Horn player Bruce Cameron's salad days in San Diego were during the 1970s and the 1980s. Then, Cameron got equal billing with heavy hitters like Shelly Mann, Cal Tjader, and Eddie Harris. His album Bruce Cameron Ensemble was a Billboard Recommended LP in 1980.
He teamed with future Fattburger star Hollis Gentry to form the Bruce Cameron-Hollis Gentry Ensemble, with whom he played trumpet and flugelhorn.
That band gigged at every club in Mission Valley, and at area hot spots now long gone: the Crossroads, the Blue Parrot, both of the Hubbell-designed Triton Restaurants, Elario's (at the top of the Summer House Inn in La Jolla,) the PB Café, the Del Mar Café, and Lehr's Greenhouse in Mission Valley.
"We got Humphreys going," Cameron says in his matter-of-fact style. "For the first year, we were the house band there. Those were the good old days. They hadn't gotten greedy yet." I make reference to the current stingy white chairs, the pain chairs, as I call them, and he smiles.
"They still had picnic tables then, and a restaurant - I can't remember the name of the place - they brought in barbecue."
He recalls a beach venue now long-gone called Le Chalet. "I worked as a county social worker then," says Cameron, a New York native, "but I gigged a lot. I talked the owner, a funny, round guy with a long white beard into letting us have jazz there. He moved the pool table out and built us a stage. It grew to three of four nights a week."
There was Cameron on trumpet and flugelhorn, Crawford alumni Nathan East and Carl Evans on bass and piano respectively, and a local drummer named Gary Nieves. The band's vocalist was Charlotte Steel.

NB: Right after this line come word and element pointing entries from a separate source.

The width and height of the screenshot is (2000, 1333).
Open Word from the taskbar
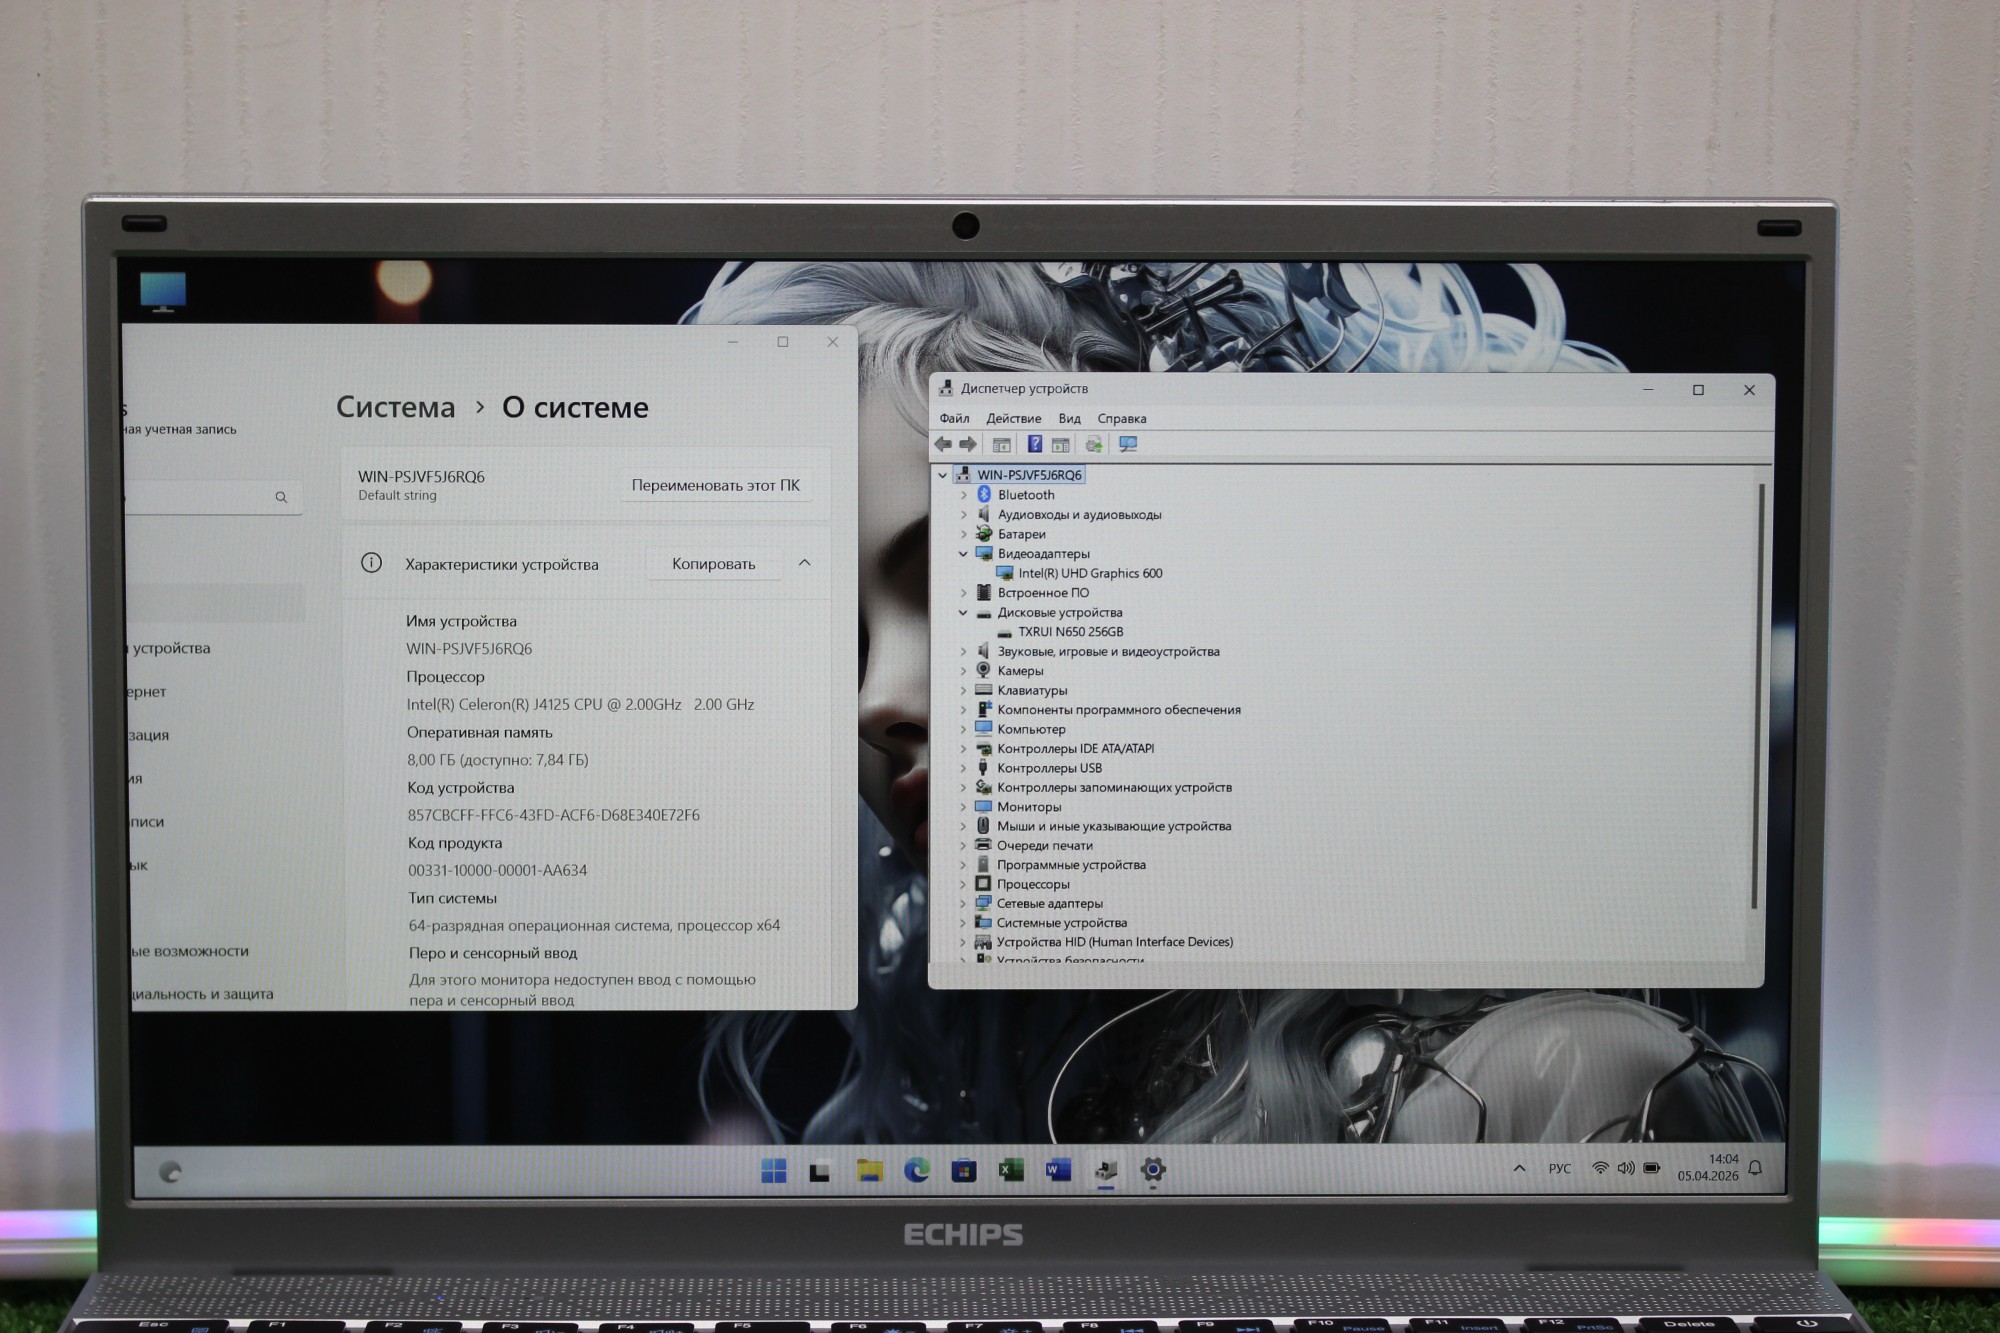[x=1058, y=1170]
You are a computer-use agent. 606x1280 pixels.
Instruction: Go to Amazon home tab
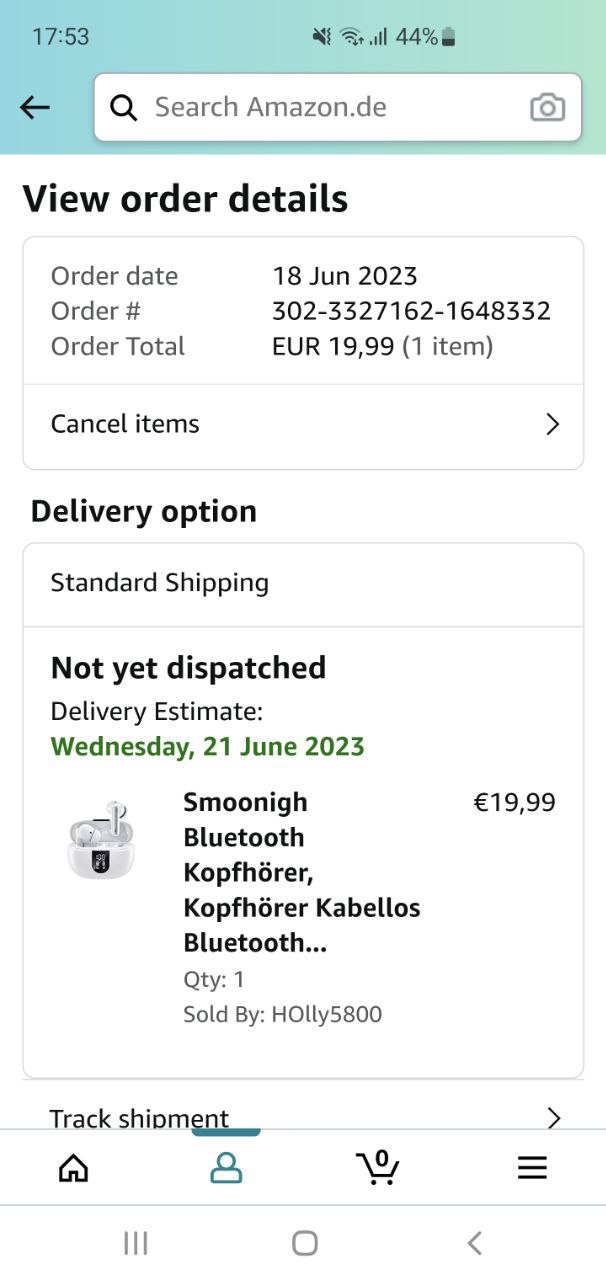pyautogui.click(x=73, y=1167)
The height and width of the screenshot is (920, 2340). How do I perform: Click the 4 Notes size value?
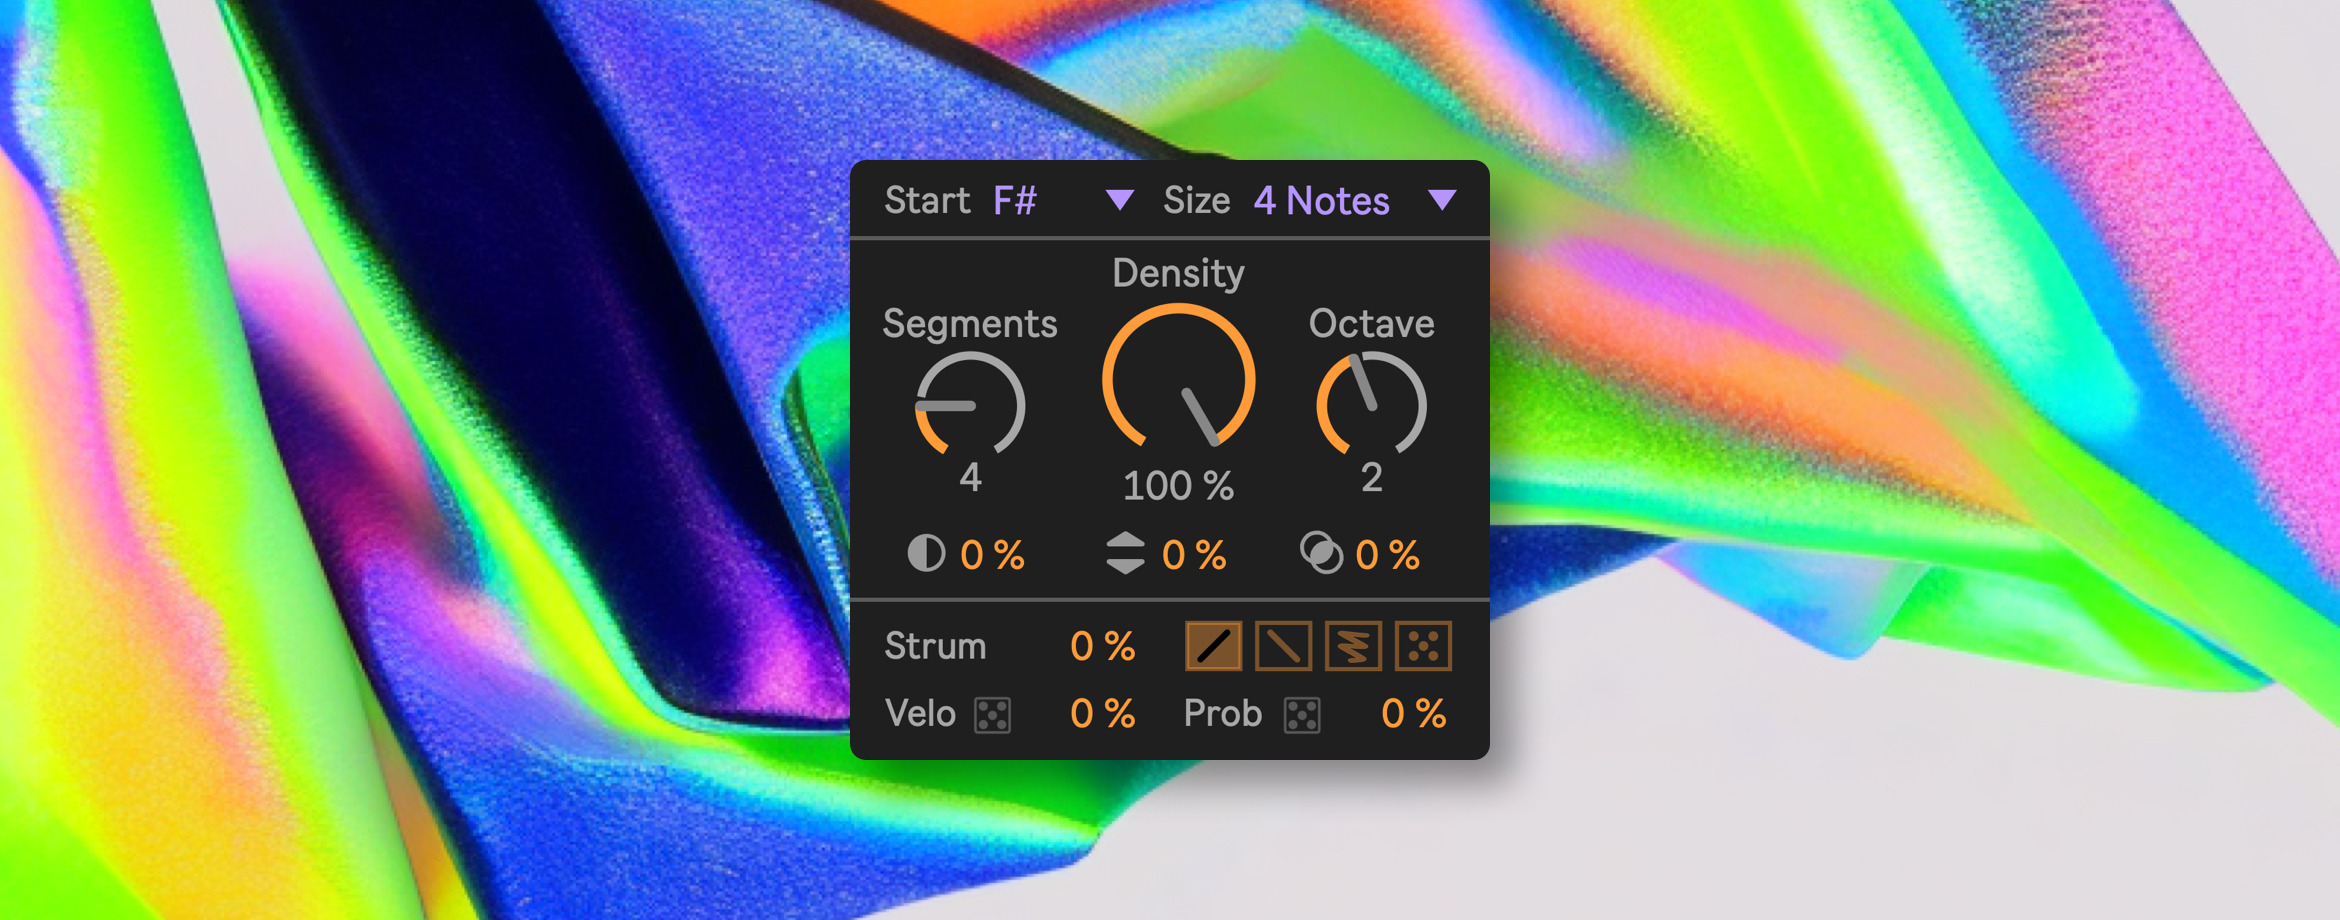coord(1321,201)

"This was technically the start of Fattburger." Meaning that many of the ideas that Carl Evans would take to the national touring jazz act he co-founded later were developed in that working combo.
Cameron says those were the good years for a jazz musician in San Diego. "I looked at some of my union contracts from back then," he says, "and I'm seeing the kind of good money that nobody gets today. And it went a lot farther then, too." He talks about club residencies.
"Every hotel in Mission Valley had five-night-a-week bands, and bands on the off nights."
He then invokes some of the starpower names from San Diego's jazz scene past, like Kirk Bates. "There were two things tourists did when they came to San Diego: the Zoo, and the CC Jones show."
For a time, Cameron owned it in terms of a jazz career. His self-effacing stage manners belied the power and richness of his horn playing. But more than that, his name had drawing power. He became as big a star here as did anyone else at the club level.
He also worked in the model train industry, settling eventually at Reed's in La Mesa which he became a co-owner of. Model trains were his day job.
Then, in 1994, the worst thing that could happen to any trumpet player took Cameron out of the game.
While on a bicycle ride, he went over the handlebars. He landed on his face. In the accident, almost his entire top row of teeth was knocked out. The resulting surgeries left an accumulation of scar tissue along the inside of his upper lip - a serious handicap for a brass player.
"I never got it all back the way it was."
But chops or not, the love just isn't there for jazz at the club or the lounge levels any longer. He agrees that the local scene has atrophied over the years to the place such that it rarely supports a performer. Now, local jazz musicians tour Japan, or they teach, or they hold down day jobs. Sometimes, all three. What happened?
"That's a good question. From the time of our popularity, the one big change had to be the change in drinking-and-driving laws. That put a damper on the whole bar scene."
68 years old in 2012, Cameron may have lost the altissimo range but he still holds sway on the floor with his urbane manner and a trumpet tone that flows like water over stones. He jams several nights a week at closed sessions with jazz talent of equal caliber, and on Sundays, he fronts the KSDS - sponsored jazz jam at the Spaghetteria in Little Italy.